==== Material supplied
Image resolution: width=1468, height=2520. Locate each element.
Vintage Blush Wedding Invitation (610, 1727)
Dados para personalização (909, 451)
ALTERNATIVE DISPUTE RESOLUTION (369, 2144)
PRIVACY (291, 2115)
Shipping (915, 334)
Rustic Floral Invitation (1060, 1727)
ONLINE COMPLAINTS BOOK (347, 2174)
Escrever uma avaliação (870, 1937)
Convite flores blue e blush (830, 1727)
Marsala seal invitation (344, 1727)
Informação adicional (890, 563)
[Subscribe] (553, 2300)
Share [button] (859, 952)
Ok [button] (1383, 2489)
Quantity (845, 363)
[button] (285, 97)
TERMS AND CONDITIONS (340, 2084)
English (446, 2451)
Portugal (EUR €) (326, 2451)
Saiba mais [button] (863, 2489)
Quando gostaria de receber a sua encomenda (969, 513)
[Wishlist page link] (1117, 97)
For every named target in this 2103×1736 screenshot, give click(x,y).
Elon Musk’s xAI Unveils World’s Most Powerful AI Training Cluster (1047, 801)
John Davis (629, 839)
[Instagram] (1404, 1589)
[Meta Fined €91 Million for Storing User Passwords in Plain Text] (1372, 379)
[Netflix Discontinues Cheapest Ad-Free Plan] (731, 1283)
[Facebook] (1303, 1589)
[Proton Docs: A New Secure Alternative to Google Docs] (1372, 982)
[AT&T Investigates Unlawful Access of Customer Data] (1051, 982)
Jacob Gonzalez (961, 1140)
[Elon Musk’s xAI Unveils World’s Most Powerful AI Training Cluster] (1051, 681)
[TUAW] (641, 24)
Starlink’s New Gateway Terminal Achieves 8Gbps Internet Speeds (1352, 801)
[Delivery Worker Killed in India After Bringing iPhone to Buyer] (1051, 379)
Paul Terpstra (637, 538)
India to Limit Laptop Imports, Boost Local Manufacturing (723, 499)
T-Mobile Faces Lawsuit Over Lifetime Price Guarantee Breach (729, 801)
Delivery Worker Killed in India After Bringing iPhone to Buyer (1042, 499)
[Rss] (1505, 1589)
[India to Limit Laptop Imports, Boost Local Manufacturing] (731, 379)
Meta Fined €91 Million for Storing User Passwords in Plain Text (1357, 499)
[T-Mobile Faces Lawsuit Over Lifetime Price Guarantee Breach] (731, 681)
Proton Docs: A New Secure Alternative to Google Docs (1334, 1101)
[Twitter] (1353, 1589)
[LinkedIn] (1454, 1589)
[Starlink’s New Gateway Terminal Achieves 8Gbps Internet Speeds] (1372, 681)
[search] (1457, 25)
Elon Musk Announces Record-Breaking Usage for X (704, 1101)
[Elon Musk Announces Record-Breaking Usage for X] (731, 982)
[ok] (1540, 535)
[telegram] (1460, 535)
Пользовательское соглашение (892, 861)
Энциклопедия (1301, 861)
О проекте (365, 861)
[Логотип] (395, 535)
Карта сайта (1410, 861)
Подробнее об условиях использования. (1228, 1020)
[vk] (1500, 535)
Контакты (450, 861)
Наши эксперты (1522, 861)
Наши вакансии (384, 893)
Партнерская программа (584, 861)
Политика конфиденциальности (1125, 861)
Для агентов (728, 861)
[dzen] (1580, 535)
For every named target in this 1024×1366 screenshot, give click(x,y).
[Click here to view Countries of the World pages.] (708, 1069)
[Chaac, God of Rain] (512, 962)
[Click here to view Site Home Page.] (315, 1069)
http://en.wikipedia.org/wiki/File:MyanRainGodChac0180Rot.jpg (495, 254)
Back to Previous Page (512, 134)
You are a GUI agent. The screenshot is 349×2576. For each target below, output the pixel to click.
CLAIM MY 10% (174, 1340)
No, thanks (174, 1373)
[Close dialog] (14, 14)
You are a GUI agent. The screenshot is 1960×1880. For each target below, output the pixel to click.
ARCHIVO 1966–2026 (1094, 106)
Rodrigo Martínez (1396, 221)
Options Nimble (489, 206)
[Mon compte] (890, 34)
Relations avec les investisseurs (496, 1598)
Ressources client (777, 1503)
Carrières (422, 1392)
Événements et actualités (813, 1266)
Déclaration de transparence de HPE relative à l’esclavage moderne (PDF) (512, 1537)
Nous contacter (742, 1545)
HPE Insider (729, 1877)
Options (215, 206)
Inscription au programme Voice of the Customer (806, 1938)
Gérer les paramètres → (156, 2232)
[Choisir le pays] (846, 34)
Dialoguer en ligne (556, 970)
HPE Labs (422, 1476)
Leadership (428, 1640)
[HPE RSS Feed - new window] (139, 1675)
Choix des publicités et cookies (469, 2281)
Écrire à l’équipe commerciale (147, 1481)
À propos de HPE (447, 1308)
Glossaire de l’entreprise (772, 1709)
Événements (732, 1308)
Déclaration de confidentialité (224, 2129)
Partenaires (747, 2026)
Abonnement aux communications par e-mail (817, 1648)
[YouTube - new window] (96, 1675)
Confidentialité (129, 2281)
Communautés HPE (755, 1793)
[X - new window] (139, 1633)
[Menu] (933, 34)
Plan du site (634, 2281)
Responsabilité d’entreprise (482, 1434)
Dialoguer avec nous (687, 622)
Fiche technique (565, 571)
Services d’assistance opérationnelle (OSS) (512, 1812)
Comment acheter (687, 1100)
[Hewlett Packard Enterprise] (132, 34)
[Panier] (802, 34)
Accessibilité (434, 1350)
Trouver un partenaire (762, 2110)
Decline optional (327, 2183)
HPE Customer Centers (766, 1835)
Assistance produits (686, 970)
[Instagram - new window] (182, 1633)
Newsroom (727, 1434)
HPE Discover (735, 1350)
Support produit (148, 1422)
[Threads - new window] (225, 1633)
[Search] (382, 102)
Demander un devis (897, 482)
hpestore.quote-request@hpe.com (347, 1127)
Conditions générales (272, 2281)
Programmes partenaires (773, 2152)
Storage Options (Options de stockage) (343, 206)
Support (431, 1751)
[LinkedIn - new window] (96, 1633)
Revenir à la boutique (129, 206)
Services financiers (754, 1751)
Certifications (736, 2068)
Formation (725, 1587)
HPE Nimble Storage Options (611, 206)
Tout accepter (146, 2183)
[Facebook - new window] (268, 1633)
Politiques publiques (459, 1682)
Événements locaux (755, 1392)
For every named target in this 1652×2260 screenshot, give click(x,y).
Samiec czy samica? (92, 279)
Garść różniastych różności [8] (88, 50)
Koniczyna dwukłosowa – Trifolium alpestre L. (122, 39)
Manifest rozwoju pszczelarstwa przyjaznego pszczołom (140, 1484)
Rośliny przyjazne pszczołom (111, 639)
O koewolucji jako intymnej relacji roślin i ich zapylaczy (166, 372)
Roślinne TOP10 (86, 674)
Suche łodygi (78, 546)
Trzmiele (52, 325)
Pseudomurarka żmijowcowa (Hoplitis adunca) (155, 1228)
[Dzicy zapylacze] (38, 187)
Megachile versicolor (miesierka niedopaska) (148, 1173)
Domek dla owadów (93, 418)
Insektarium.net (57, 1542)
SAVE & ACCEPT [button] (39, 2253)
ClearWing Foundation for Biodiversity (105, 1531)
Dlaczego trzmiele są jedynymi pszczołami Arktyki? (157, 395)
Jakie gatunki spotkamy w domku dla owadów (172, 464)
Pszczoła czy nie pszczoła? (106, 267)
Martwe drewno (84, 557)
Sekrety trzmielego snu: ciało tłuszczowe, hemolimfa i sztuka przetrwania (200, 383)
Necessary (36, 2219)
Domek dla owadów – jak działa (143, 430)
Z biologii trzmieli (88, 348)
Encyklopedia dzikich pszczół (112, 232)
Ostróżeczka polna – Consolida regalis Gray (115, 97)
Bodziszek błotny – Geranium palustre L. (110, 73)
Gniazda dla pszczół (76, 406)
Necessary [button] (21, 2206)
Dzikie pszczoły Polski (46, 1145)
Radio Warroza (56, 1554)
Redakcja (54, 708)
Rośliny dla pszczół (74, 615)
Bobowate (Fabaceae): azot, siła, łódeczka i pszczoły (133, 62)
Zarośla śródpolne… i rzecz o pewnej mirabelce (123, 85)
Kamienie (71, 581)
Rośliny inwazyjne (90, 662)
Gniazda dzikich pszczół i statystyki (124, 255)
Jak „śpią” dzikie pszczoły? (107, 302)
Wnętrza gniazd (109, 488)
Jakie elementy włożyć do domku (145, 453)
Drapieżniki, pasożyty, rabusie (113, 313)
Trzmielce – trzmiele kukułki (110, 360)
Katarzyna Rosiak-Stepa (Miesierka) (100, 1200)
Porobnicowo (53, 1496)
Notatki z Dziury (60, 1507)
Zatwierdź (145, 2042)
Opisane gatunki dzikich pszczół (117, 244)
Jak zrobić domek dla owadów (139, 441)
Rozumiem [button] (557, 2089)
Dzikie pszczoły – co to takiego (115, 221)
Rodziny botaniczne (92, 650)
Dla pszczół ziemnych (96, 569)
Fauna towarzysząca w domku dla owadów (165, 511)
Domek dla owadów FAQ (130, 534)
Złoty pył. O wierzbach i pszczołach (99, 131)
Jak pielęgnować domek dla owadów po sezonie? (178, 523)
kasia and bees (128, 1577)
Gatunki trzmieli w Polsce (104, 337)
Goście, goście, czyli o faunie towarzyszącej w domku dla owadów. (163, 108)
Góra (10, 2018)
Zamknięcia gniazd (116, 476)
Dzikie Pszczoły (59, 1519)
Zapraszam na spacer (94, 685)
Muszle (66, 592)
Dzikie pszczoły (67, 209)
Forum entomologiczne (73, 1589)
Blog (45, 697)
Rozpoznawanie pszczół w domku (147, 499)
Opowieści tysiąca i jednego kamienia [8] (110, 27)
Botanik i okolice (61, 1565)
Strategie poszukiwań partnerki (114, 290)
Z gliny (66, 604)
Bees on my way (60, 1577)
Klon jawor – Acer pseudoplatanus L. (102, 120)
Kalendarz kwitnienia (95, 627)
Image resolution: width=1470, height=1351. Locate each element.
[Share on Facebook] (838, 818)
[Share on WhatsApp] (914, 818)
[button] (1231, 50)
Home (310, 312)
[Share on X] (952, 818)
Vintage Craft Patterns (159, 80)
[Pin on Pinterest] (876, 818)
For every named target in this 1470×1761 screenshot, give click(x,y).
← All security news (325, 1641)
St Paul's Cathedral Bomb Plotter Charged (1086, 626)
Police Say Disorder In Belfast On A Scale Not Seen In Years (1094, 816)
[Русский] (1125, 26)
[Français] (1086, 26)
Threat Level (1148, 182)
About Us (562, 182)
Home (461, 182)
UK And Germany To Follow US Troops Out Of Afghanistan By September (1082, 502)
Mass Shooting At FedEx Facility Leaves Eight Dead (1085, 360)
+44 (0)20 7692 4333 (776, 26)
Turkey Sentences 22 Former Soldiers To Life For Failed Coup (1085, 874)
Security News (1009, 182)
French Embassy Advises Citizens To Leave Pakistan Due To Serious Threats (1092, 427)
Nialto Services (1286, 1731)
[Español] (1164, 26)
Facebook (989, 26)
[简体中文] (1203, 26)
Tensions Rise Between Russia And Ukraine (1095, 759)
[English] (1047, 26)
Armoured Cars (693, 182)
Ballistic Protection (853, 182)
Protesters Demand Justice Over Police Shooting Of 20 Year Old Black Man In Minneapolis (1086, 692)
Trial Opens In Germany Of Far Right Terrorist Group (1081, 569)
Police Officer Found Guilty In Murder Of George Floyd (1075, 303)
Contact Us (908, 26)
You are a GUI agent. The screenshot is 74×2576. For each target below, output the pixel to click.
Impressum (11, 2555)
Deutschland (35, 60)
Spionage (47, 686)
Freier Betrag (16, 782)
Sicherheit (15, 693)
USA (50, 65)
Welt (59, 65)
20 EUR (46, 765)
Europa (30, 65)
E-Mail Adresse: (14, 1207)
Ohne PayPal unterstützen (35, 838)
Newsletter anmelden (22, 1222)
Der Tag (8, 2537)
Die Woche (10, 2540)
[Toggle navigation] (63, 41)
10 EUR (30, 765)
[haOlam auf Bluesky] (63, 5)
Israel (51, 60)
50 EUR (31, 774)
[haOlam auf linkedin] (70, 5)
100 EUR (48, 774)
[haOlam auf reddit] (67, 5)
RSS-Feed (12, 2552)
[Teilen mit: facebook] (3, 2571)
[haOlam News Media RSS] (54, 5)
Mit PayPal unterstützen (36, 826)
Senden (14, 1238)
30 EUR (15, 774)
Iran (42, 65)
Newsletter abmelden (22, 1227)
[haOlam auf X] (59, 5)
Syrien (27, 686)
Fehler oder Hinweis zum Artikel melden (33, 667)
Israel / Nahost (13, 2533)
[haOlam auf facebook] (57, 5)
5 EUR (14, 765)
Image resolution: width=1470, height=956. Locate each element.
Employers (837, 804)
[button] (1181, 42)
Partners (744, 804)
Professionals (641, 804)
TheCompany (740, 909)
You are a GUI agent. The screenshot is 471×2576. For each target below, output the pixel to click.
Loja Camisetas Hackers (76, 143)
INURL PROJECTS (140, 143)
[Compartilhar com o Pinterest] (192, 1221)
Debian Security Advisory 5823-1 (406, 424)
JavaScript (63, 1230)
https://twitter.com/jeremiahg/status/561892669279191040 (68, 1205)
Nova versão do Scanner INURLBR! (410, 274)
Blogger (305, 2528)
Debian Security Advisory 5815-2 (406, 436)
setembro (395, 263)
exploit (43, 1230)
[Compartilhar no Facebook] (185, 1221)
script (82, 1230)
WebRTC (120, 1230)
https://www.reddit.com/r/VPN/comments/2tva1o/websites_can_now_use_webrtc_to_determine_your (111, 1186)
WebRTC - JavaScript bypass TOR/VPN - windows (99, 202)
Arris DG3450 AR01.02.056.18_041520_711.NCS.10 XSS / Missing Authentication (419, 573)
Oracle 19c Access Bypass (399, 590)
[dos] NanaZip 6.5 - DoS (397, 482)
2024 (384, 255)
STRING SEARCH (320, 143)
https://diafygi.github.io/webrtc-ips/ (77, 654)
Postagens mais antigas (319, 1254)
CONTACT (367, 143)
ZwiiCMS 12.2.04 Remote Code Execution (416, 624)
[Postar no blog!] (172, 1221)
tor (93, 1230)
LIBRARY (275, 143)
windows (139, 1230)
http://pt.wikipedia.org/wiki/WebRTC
========
### [Goal of the exercise]
Nothing should appear in the answer except the lines above from the line with "Paul Terpstra (637, 538)" through the line with "[Close dialog] (14, 14)", both included, written out exactly.

### [Solution to this problem]
Paul Terpstra (637, 538)
India to Limit Laptop Imports, Boost Local Manufacturing (723, 499)
T-Mobile Faces Lawsuit Over Lifetime Price Guarantee Breach (729, 801)
Delivery Worker Killed in India After Bringing iPhone to Buyer (1042, 499)
[Rss] (1505, 1589)
[India to Limit Laptop Imports, Boost Local Manufacturing] (731, 379)
Meta Fined €91 Million for Storing User Passwords in Plain Text (1357, 499)
[T-Mobile Faces Lawsuit Over Lifetime Price Guarantee Breach] (731, 681)
Proton Docs: A New Secure Alternative to Google Docs (1334, 1101)
[Twitter] (1353, 1589)
[LinkedIn] (1454, 1589)
[Starlink’s New Gateway Terminal Achieves 8Gbps Internet Speeds] (1372, 681)
[search] (1457, 25)
Elon Musk Announces Record-Breaking Usage for X (704, 1101)
[Elon Musk Announces Record-Breaking Usage for X] (731, 982)
[ok] (1540, 535)
[telegram] (1460, 535)
Пользовательское соглашение (892, 861)
Энциклопедия (1301, 861)
О проекте (365, 861)
[Логотип] (395, 535)
Карта сайта (1410, 861)
Подробнее об условиях использования. (1228, 1020)
[vk] (1500, 535)
Контакты (450, 861)
Наши эксперты (1522, 861)
Наши вакансии (384, 893)
Партнерская программа (584, 861)
Политика конфиденциальности (1125, 861)
Для агентов (728, 861)
[dzen] (1580, 535)
For every named target in this 1024×1366 screenshot, give click(x,y).
[Click here to view Countries of the World pages.] (708, 1069)
[Chaac, God of Rain] (512, 962)
[Click here to view Site Home Page.] (315, 1069)
http://en.wikipedia.org/wiki/File:MyanRainGodChac0180Rot.jpg (495, 254)
Back to Previous Page (512, 134)
You are a GUI agent. The screenshot is 349×2576. For each target below, output the pixel to click.
CLAIM MY 10% (174, 1340)
No, thanks (174, 1373)
[Close dialog] (14, 14)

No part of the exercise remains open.